In SAST (static application security testing), source code is analyzed without being executed. SAST can be used to detect buffer overflows, injection flaws, and other common vulnerabilities that attackers could exploit. SAST is a fast, cost-effective, and scalable approach to security testing; however, it is not without its flaws. Many SAST tools are considered “noisy”: their high false-positive rate often results in hours of sifting to discover one notable finding. This blog post explores the limits of SAST – why this high false-positive rate exists and how we can combat it.

We will explore an example where SAST fails to report a memory-safety issue, illustrating how runtime behavior (unknown before execution) can influence the presence and detectability of certain vulnerabilities. We illustrate how symbolic execution is a powerful alternative approach to software vulnerability detection, especially in cases where SAST falls short.

Static Analyzers

We will be experimenting with two static analysis tools: Cppcheck and Snyk Code. Cppcheck detects a slew of syntax issues and software vulnerabilities in C/C++ source code. Cppcheck reports array index out of bounds exceptions, which will be our focus. Snyk Code also reports array index out of bounds exceptions, labeling them as “User Controlled Pointers”.

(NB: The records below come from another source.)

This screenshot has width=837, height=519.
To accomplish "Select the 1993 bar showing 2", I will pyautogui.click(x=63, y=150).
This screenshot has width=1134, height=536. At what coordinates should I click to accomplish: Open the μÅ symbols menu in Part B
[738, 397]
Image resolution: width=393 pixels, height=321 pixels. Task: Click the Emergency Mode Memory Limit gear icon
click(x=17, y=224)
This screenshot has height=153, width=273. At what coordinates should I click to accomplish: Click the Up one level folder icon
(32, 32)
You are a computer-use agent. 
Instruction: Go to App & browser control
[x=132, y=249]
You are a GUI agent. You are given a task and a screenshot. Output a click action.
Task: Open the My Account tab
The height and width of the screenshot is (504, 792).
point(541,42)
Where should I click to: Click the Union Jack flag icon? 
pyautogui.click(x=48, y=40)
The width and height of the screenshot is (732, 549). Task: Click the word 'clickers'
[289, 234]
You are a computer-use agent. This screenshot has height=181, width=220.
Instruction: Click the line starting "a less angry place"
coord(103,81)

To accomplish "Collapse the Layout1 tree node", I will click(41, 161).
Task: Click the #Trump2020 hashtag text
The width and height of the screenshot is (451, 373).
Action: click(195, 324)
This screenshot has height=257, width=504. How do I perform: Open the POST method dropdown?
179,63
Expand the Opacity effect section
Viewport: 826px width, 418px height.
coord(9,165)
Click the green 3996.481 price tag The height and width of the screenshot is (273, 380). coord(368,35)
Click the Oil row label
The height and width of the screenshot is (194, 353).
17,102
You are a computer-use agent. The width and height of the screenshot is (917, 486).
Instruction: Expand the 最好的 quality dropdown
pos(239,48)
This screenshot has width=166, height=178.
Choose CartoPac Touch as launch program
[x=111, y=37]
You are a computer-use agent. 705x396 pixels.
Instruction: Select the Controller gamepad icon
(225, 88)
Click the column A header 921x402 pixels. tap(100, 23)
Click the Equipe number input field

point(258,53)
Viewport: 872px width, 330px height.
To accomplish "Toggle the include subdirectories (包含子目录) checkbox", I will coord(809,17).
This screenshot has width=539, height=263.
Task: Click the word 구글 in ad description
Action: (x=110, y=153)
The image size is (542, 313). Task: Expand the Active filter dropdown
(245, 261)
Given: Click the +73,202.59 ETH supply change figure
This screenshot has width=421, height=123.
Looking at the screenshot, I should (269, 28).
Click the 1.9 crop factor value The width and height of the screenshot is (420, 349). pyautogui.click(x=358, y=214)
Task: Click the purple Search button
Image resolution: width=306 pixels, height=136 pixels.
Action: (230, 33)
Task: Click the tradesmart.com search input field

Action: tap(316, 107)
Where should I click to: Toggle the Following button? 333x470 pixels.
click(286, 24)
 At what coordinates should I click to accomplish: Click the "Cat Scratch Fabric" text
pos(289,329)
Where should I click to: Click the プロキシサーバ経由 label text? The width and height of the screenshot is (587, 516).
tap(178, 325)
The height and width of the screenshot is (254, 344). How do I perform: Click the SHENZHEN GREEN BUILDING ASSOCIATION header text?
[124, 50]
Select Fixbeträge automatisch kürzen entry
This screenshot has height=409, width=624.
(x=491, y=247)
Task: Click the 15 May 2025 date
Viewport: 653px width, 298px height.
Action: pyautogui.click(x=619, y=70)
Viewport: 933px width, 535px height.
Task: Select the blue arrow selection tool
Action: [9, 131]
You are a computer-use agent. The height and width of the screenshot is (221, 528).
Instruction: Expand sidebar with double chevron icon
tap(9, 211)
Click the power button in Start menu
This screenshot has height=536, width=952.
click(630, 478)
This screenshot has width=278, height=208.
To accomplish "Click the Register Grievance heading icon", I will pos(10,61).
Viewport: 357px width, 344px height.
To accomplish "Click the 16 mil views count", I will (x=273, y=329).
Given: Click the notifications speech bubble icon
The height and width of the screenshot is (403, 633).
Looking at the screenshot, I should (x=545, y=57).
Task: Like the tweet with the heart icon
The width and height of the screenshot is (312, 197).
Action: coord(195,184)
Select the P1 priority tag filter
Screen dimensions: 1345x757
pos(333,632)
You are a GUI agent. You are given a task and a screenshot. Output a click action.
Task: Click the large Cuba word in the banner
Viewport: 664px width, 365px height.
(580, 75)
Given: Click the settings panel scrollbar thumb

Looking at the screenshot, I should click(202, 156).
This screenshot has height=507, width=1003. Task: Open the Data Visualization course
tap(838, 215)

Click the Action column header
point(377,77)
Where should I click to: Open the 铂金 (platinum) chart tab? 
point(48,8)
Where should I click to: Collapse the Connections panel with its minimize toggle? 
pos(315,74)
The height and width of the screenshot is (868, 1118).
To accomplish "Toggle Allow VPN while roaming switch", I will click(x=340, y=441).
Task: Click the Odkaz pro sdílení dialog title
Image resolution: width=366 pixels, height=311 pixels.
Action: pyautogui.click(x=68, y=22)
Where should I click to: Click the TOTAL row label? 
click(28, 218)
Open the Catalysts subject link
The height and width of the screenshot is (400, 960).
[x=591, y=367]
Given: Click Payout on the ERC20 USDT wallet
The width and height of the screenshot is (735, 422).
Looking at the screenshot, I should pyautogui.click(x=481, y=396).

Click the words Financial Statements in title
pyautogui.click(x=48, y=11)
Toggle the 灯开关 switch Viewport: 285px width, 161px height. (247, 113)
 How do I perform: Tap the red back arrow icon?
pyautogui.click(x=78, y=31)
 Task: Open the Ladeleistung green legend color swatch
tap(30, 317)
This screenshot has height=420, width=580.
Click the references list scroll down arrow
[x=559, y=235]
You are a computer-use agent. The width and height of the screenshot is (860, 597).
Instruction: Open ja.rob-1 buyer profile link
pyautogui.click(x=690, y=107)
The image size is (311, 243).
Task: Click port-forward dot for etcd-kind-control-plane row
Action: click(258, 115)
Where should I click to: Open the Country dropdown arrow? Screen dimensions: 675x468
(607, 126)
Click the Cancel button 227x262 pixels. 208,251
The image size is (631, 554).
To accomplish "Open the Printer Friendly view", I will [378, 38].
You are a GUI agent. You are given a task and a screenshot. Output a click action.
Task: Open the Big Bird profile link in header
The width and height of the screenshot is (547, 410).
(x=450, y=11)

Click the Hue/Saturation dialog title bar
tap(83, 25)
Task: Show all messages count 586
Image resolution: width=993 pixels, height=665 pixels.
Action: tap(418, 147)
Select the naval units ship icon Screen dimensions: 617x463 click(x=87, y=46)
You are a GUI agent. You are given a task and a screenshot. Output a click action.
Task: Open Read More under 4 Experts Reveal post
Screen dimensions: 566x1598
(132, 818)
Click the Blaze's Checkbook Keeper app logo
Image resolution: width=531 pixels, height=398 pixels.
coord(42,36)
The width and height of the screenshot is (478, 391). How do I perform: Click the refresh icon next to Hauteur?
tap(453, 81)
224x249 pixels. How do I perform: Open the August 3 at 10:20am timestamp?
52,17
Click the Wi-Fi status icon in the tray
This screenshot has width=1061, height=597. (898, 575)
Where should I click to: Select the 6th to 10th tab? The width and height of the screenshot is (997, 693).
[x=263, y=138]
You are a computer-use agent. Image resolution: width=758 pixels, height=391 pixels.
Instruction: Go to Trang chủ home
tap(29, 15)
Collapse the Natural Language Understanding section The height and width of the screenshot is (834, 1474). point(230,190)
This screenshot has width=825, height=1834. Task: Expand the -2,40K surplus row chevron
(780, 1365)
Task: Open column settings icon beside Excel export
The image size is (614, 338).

These two static analysis tools were selected not because they are weak examples. Quite the contrary, these tools are some of the best SAST performers available in both the open source and commercial market today. Cppcheck has been downloaded from SourceForge over 800,000 times. Snyk is used by over a million developers.

Symbolic Executor

We will compare static analysis against symbolic execution: a software testing technique that substitutes normal inputs into a program for symbolic values. This lets a symbolic executor model the program’s dynamic runtime behavior, simulating the paths of execution the program could take under different user-input conditions. Symbolic execution can be used to explore a set of possible states the program can be in, determining if any of these states are vulnerable, behave in an undefined manner, or violate memory safety.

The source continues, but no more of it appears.